SOURCE DOCUMENT =>
━━━━━━━━━━━━━━━━━━━━━━━━━━━━━━

For multi-user deployments, use toolFilter to customize tools per MCP client based on the incoming HTTP request:
gateway.use(
mcpServerPlugin({
sessionId: "default",
path: "/mcp",
toolFilter: async (tools, req) => {
const user = await authenticate(req);
return tools.filter((t) => user.allowedTools.includes(t.name));
},
}),
);Each MCP client handshake creates its own McpServer with the filtered tool set. Sessions are tracked by mcp-session-id header and cleaned up automatically.
OpenAI-Compatible — any OpenAI SDK client can send chat completions:
import { openaiCompatPlugin } from "@agentick/gateway";
gateway.use(
openaiCompatPlugin({
pathPrefix: "/v1",
modelMapping: { "gpt-4o": "coding", "gpt-4": "research" },
}),
);Serves POST /v1/chat/completions (streaming + non-streaming) and GET /v1/models. Model names route to gateway apps via modelMapping. Unmatched names fall back to the gateway's default app.
Configuration
The gateway has a built-in configuration system. Config is loaded from a JSON file, validated, and made available to all plugins and application code.
Config File
Create agentick.config.json in your project root:
{
"gateway": {
"port": 8080,
"host": "0.0.0.0"
},
"connectors": {
"telegram": {
"token": "${env:TELEGRAM_BOT_TOKEN}",
"allowedUsers": [12345678]
}
}
}Loading Config
import { loadConfig, bindConfig, createGateway } from "@agentick/gateway";
const configStore = await loadConfig({
path: "./agentick.config.json",
overrides: { gateway: { port: 9999 } }, // CLI flags, etc.
});
bindConfig(configStore);
const gateway = createGateway({
apps: { myApp },
defaultApp: "myApp",
configStore, // pass to gateway
});loadConfig returns a ConfigStore — it does not have side effects. Call bindConfig() yourself to make it globally available.
Reading Config
import { getConfig } from "@agentick/gateway";
const port = getConfig().get("gateway")?.port; // typed
const telegram = getConfig().get("connectors")?.telegram; // typed if augmentedExtending Config Types
Packages declare their config shape via module augmentation. This makes store.get() fully typed without the gateway knowing about every consumer:
// In your package:
declare module "@agentick/gateway" {
interface FileConfig {
myFeature?: {
enabled: boolean;
maxRetries?: number;
};
}
}Connector plugins augment ConnectorConfigs:
declare module "@agentick/gateway" {
interface ConnectorConfigs {
telegram?: {
token: string;
allowedUsers?: number[];
};
}
}Environment Variables and Secrets
String values matching ${env:VAR_NAME} resolve from process.env. String values matching ${secret:KEY} resolve from a SecretStore. Both are resolved before validation. Missing values throw ConfigValidationError.

━━━━━━━━━━━━━━━━━━━━━━━━━━━━━━

EXCERPTED RECORDS =>
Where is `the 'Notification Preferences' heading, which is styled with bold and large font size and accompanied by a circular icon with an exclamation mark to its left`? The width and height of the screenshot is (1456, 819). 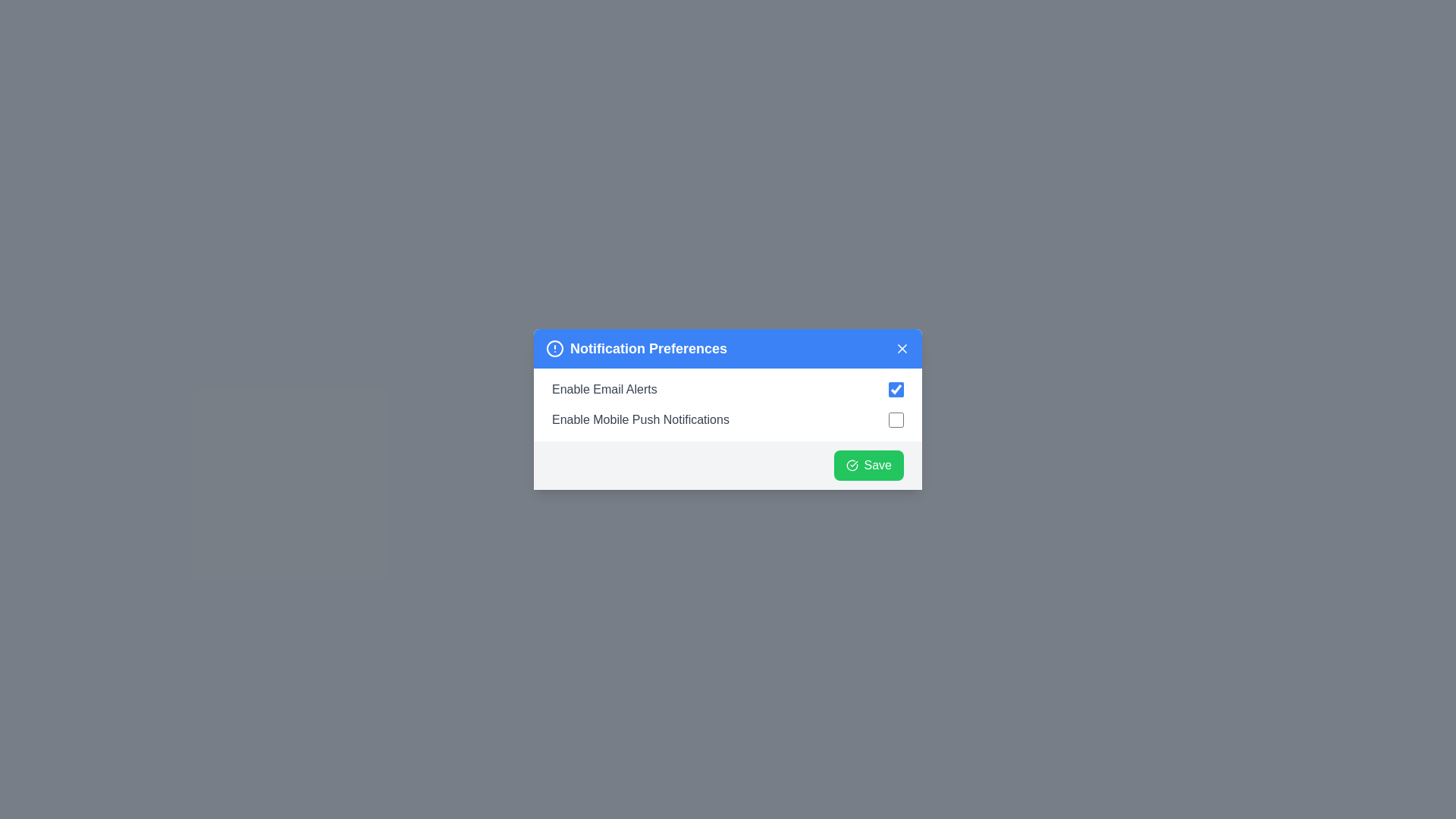 the 'Notification Preferences' heading, which is styled with bold and large font size and accompanied by a circular icon with an exclamation mark to its left is located at coordinates (636, 348).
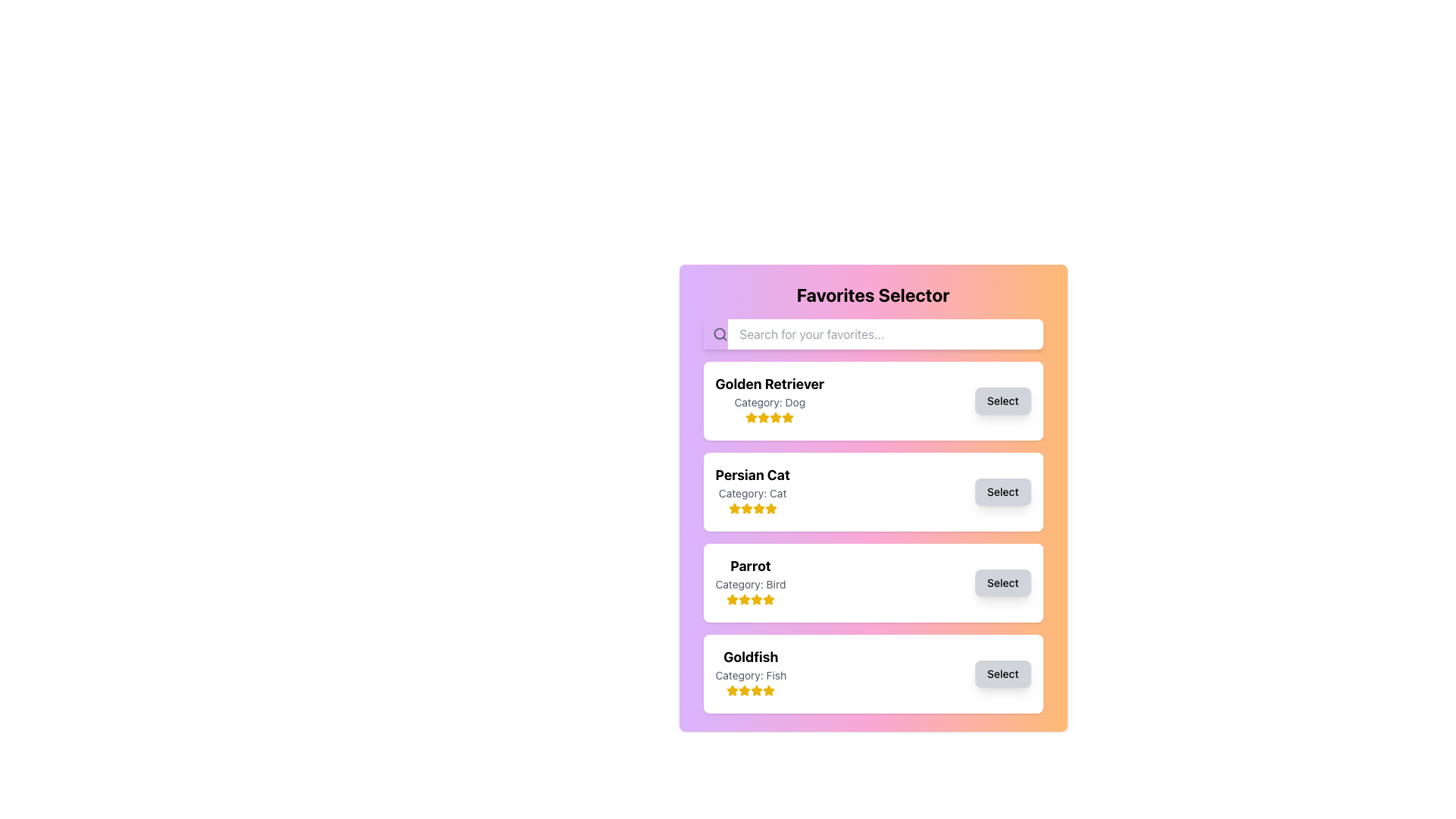  What do you see at coordinates (757, 598) in the screenshot?
I see `the third yellow star icon in the 'Favorites Selector' interface next to the text 'Parrot' to observe hover effects` at bounding box center [757, 598].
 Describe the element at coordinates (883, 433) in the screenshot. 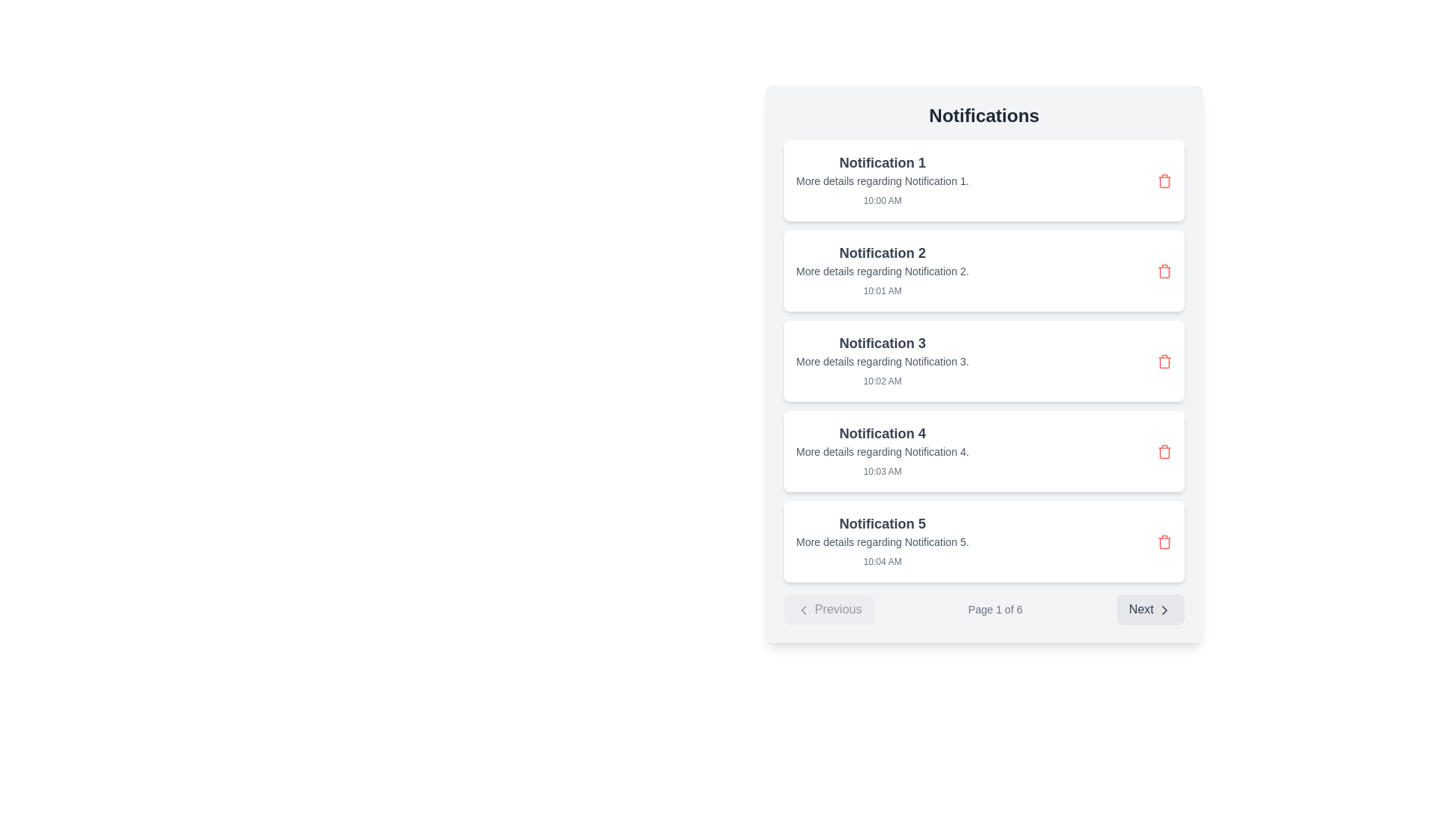

I see `the text label displaying the title of the fourth notification in the list, positioned above its detailed description and timestamp` at that location.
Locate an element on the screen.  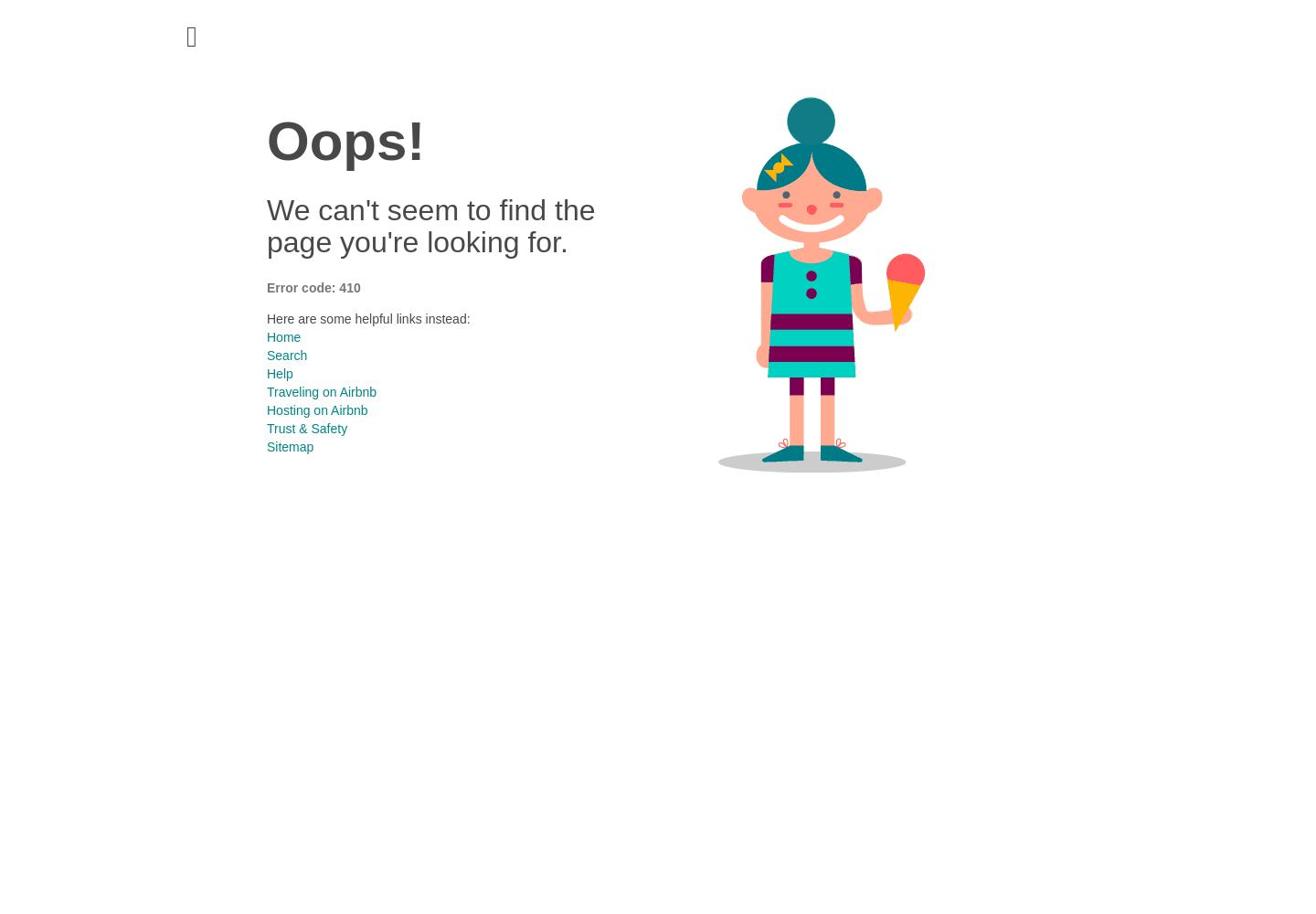
'Traveling on Airbnb' is located at coordinates (266, 391).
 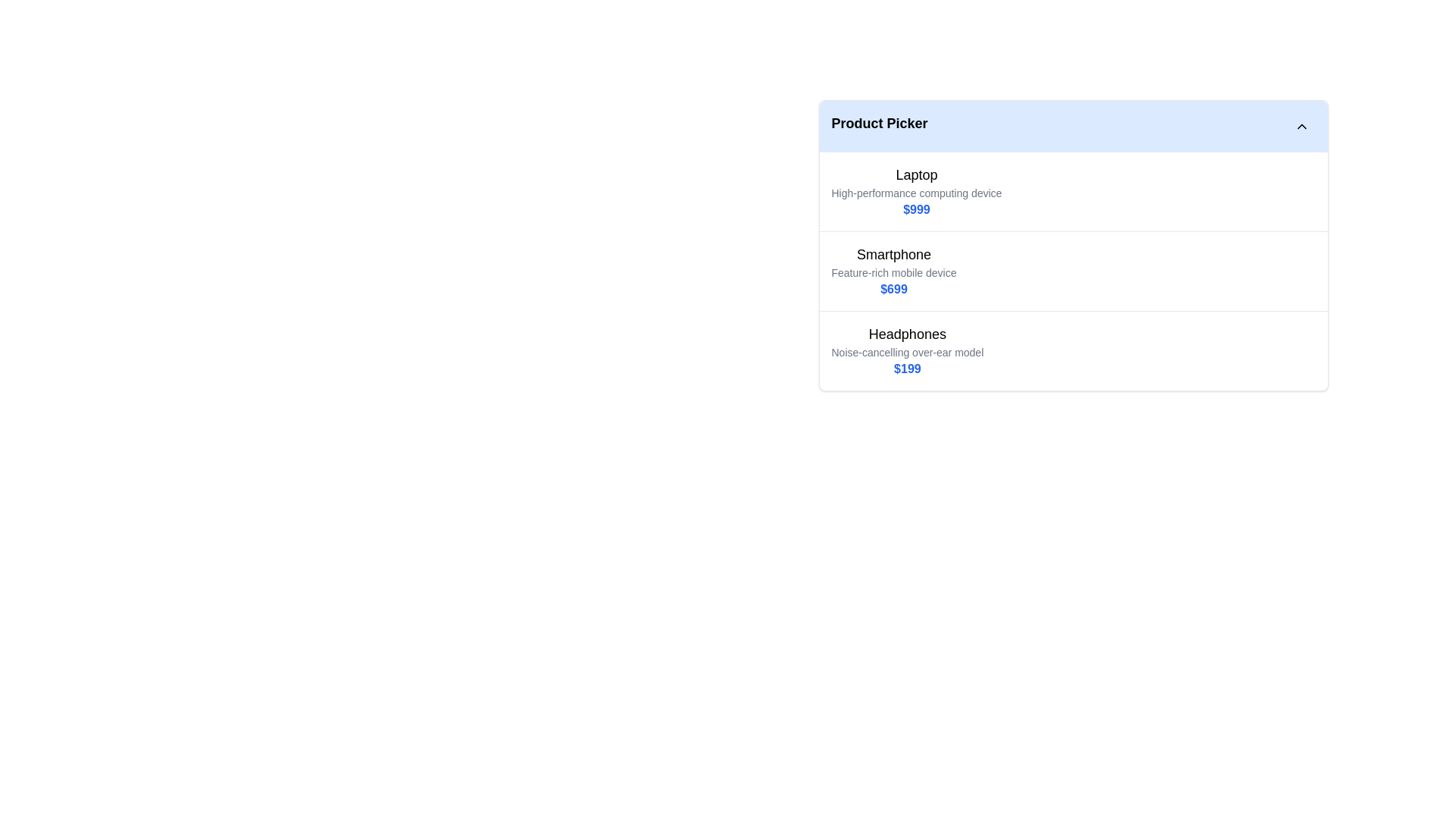 What do you see at coordinates (916, 174) in the screenshot?
I see `the text component displaying 'Laptop' in a large, bold font` at bounding box center [916, 174].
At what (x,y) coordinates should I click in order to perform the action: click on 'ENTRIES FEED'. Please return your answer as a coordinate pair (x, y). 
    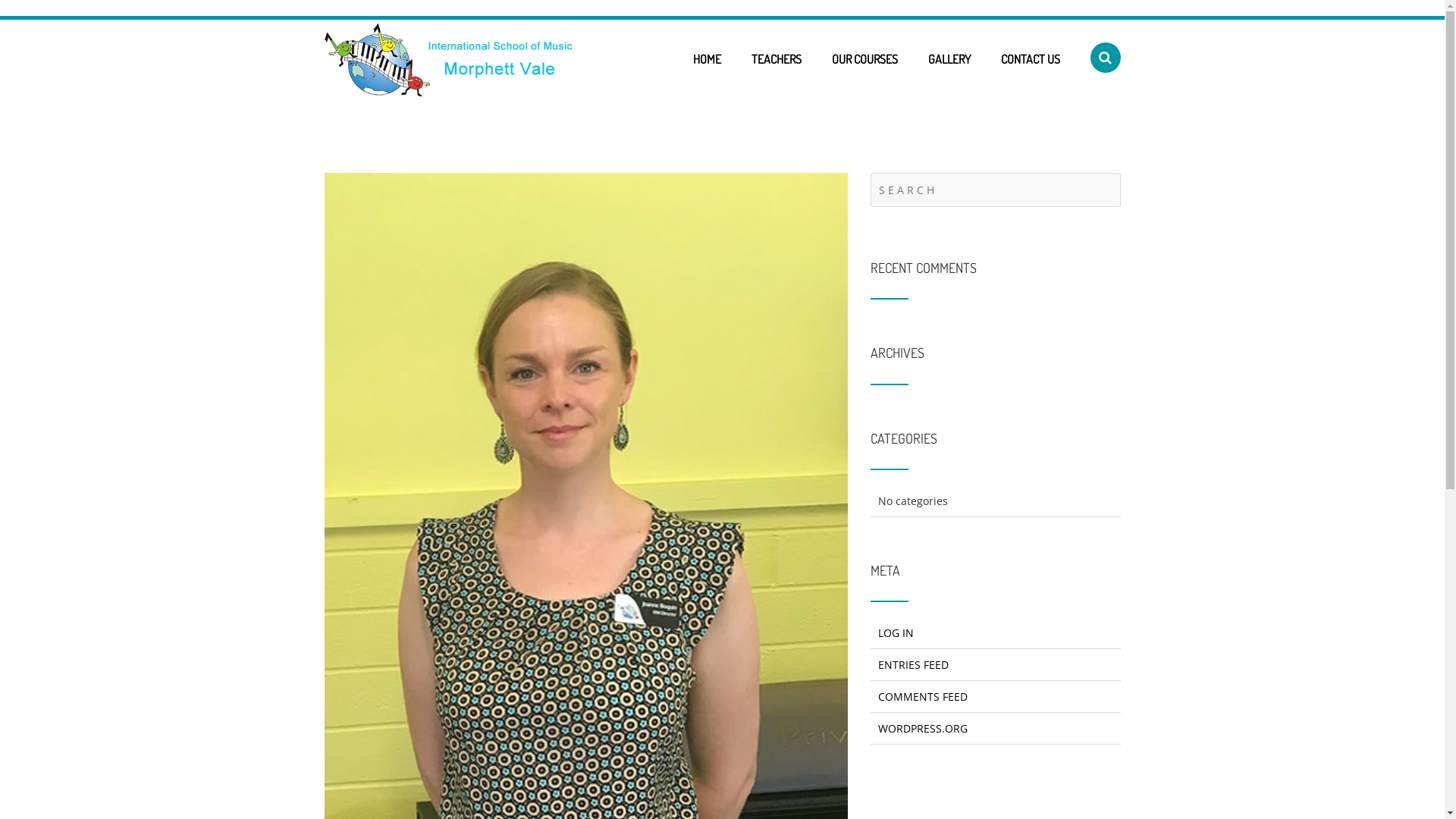
    Looking at the image, I should click on (912, 664).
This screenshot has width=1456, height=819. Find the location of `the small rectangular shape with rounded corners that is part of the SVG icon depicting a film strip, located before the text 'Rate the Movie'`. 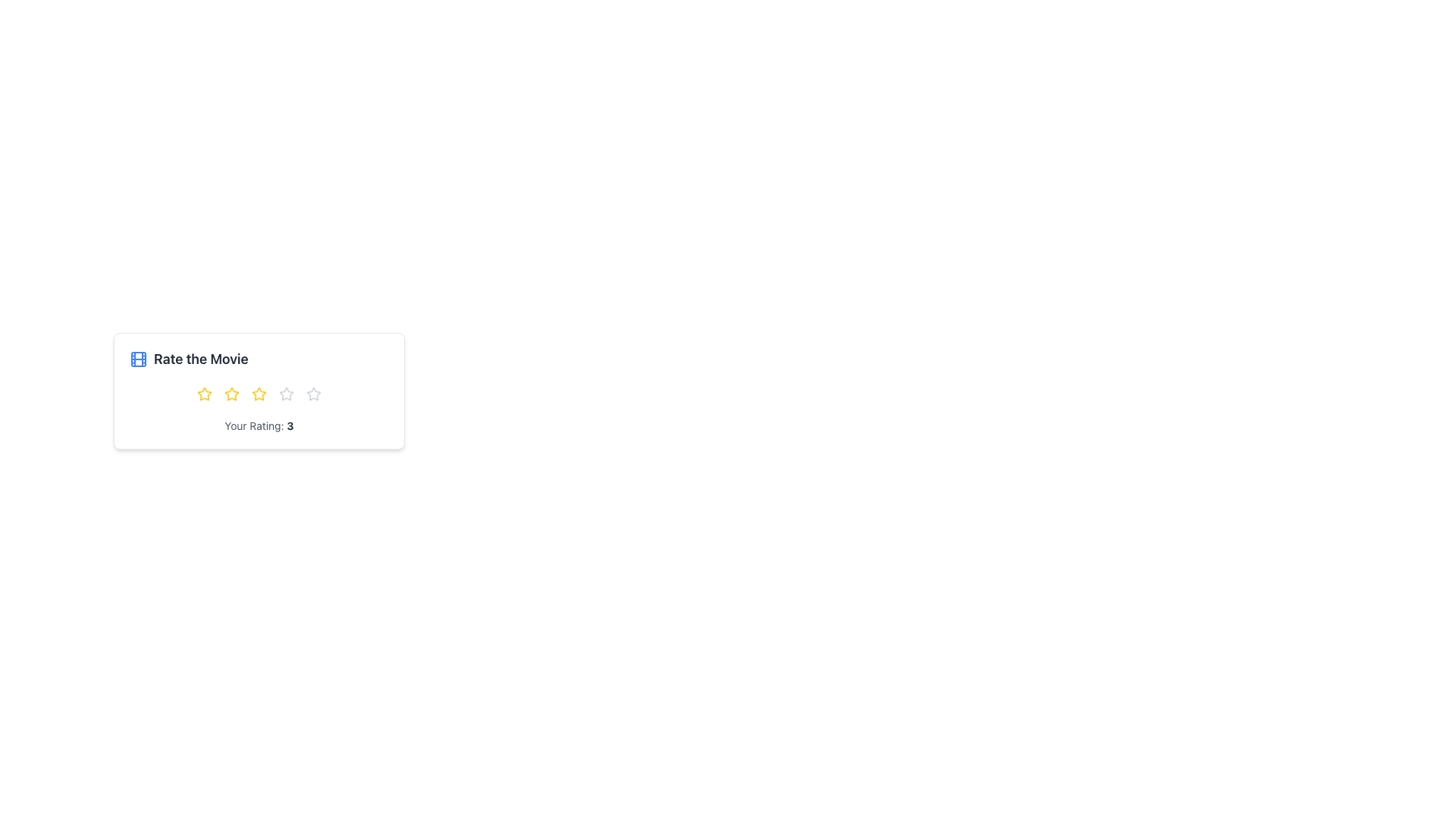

━━━━━━━━━━━━━━━━━━━━━━━━━━━━━━

WORK REQUEST A => Rewrite the paragraph of the gateway documentation that begins "String values matching" as a short bulleted list that keeps its main facts.
WORK REQUEST B => Carry the gateway documentation forward past its final paragraph with the next part.
The records have nothing to do with the text and can be set aside.

REPLY A =>
- String values matching ${env:VAR_NAME} are resolved from process.env.
- String values matching ${secret:KEY} are resolved from a SecretStore.
- Both kinds are resolved before validation.
- A missing value throws ConfigValidationError.

REPLY B =>
{
"connectors": {
"telegram": {
"token": "${env:TELEGRAM_BOT_TOKEN}",
"apiKey": "${secret:MY_API_KEY}"
}
}
}Secret-interpolated values are tracked internally. The config RPC method returns a redacted version with secrets replaced by "***".
Schema Validation
Packages register schema fragments that validate their config section:
import { registerConfigSchema } from "@agentick/gateway";
registerConfigSchema("myFeature", {
parse: (data) => mySchema.parse(data),
_output: {} as MyFeatureConfig,
});Fragments are merged at startup. Keys without registered schemas pass through.
Plugin Access
Plugins receive config via PluginContext:
const plugin: GatewayPlugin = {
id: "my-plugin",
async initialize(ctx) {
const myConfig = ctx.config.get("myFeature");
},
};Protocol
The built-in config method returns the redacted configuration:
// Client call:
const response = await client.call("config");
// { config: { gateway: { port: 8080 }, connectors: { telegram: { token: "***" } } } }The config:changed event type is reserved for future hot-reload support.
With Express
import { createExpressMiddleware } from "@agentick/express";
const app = express();
app.use("/api", createExpressMiddleware({ gateway }));This mounts SSE endpoints for streaming and method endpoints for RPC.